### Textauszug
Die Lehren aus dem Missbrauch in Staufen
Behörden räumen Fehler im Fall des jahrelang vergewaltigten Buben ein und kündigen Konsequenzen an
Im grausamen Fall um den jahrelangen Missbrauch eines kleinen Jungen aus Staufen bei Freiburg haben die Behörden Fehler und Versäumnisse eingeräumt und Verbesserungsvorschläge gemacht. Nicht alle Erkenntnismöglichkeiten seien ausgeschöpft worden, hieß es in einem am Donnerstag vorgestellten Abschlussbericht.
######
### Bereitgestellte Zeilen
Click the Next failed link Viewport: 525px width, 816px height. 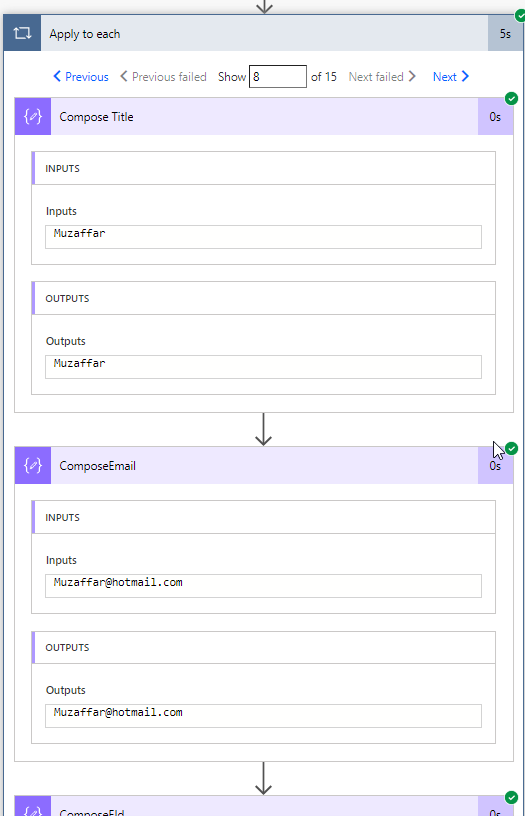pyautogui.click(x=382, y=76)
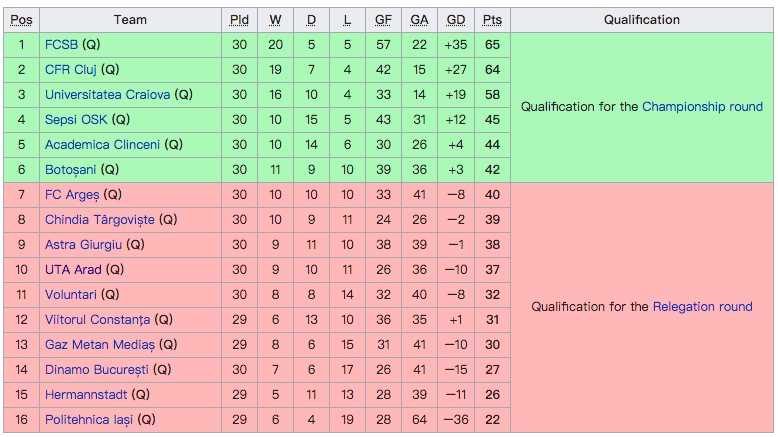Open the Politehnica Iași team page
778x437 pixels.
pyautogui.click(x=89, y=420)
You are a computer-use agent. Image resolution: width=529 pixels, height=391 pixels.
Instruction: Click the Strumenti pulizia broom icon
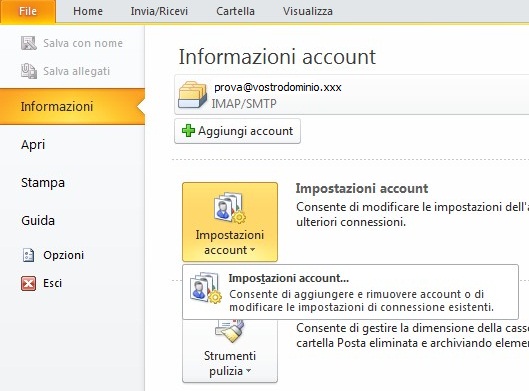click(x=230, y=331)
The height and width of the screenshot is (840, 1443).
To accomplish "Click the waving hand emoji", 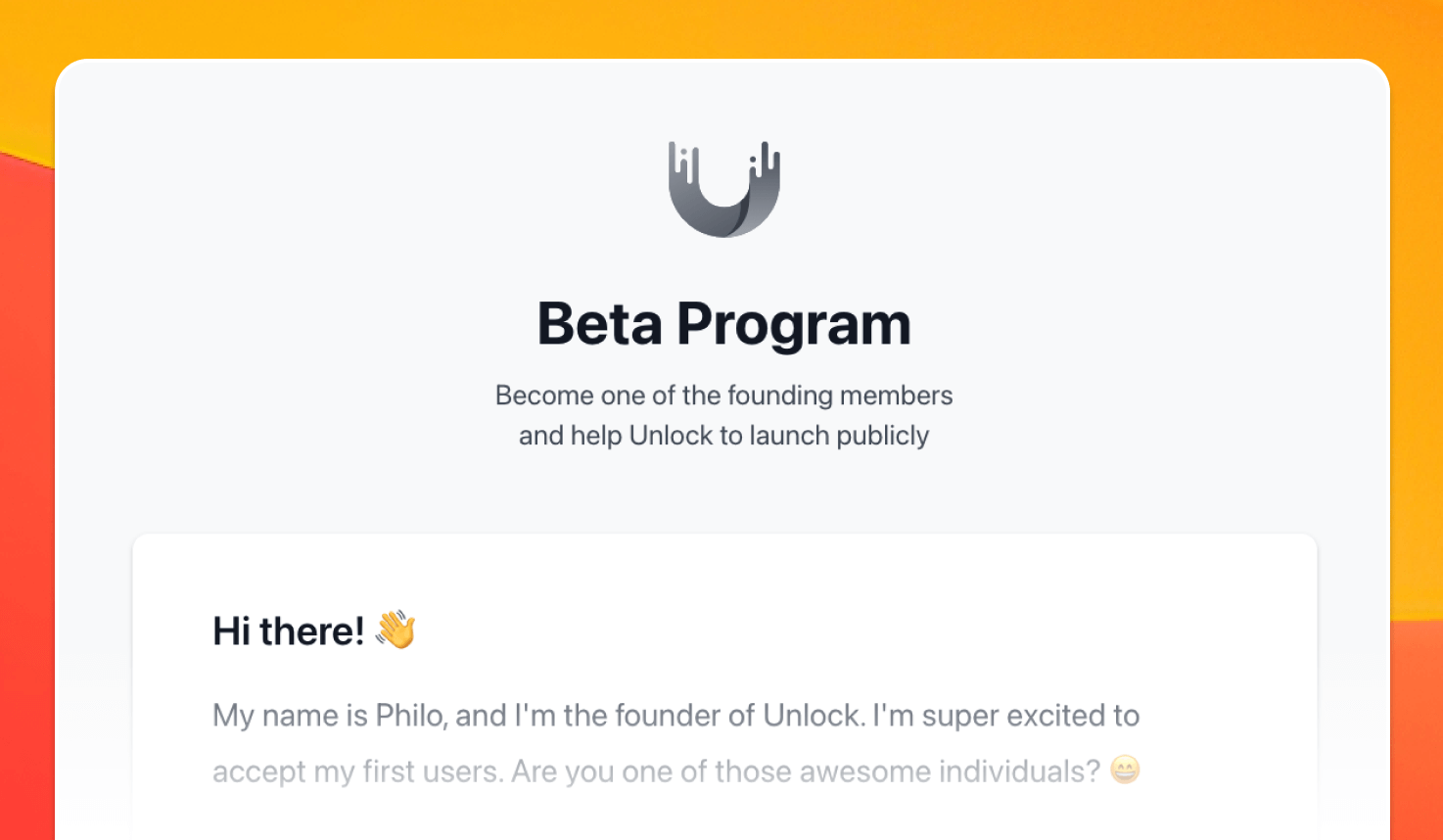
######
== Aufgaben ==
a) Prüfen Sie anhand des Textauszugs, ob die Aussagen (i) bis (iii) zutreffen: (i) Staufen liegt bei Freiburg. (ii) Der Abschlussbericht wurde an einem Freitag vorgestellt. (iii) Die Behörden haben Verbesserungsvorschläge gemacht. Antworten Sie jeweils mit Ja oder Nein und zitieren Sie die ausschlaggebende Textstelle wörtlich.
b) Übertragen Sie den Abschnitt der Zeilen, der mit der Zeile beginnt, die „The height and“ enthält, und bis zum Ende der Zeilen reicht, unverändert und ohne die Bilder.
Der Textauszug und die Zeilen stehen in keinem inhaltlichen Zusammenhang.

== Antworten je Aufgabe ==
a)
(i) Ja: „eines kleinen Jungen aus Staufen bei Freiburg“
(ii) Nein: „in einem am Donnerstag vorgestellten Abschlussbericht“
(iii) Ja: „haben die Behörden Fehler und Versäumnisse eingeräumt und Verbesserungsvorschläge gemacht“

b)
The height and width of the screenshot is (840, 1443).
To accomplish "Click the waving hand emoji", 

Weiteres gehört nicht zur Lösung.